Using the listing below, print exactly everything from the line with "The height and width of the screenshot is (800, 1280)." down to the line with "Toggle dark mode with the moon icon", both included, and nothing more.

Given records:
|---|

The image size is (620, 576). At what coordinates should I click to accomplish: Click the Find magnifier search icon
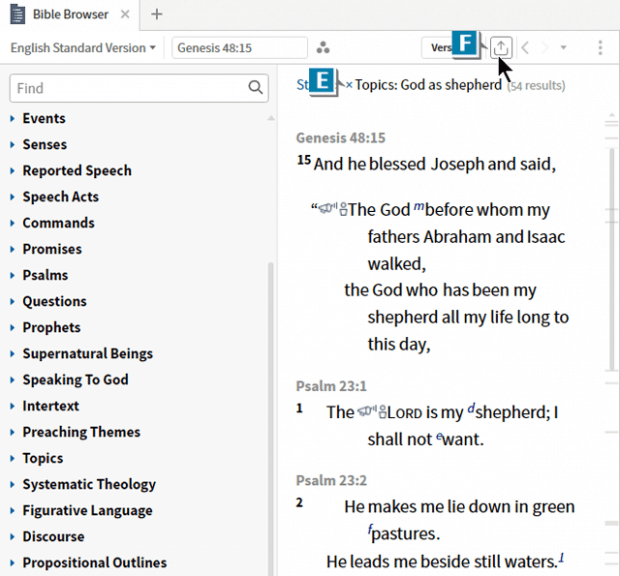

|---|

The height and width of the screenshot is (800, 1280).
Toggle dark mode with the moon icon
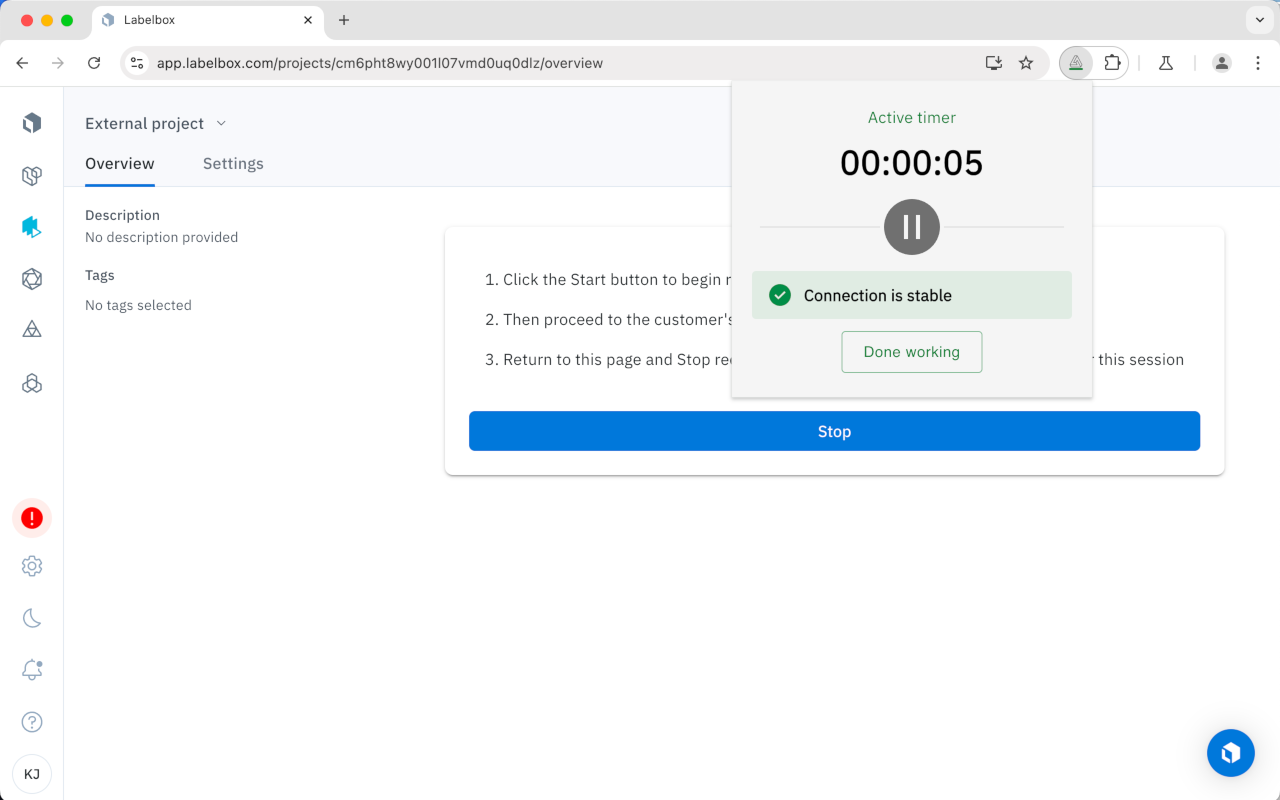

|---|

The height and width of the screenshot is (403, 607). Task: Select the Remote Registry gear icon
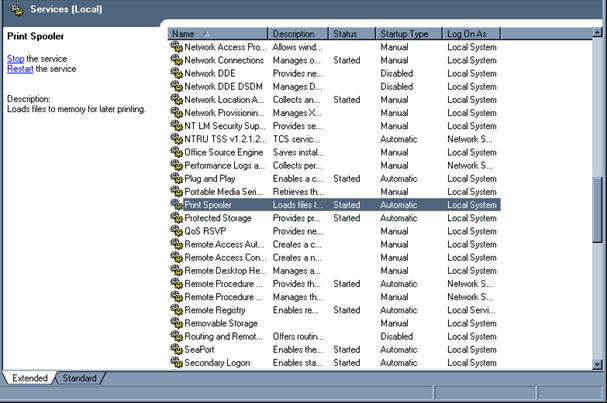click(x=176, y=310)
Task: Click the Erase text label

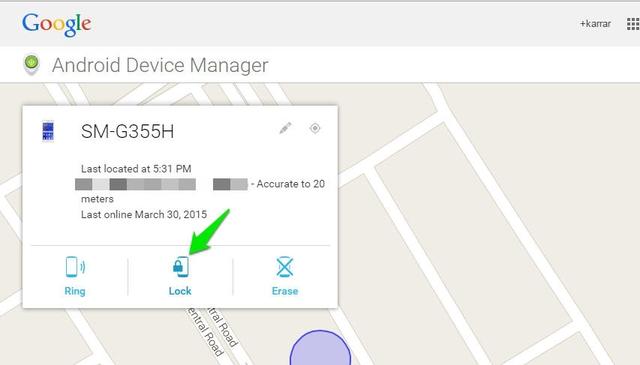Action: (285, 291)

|---|

Answer box:
The height and width of the screenshot is (800, 1280).
Toggle dark mode with the moon icon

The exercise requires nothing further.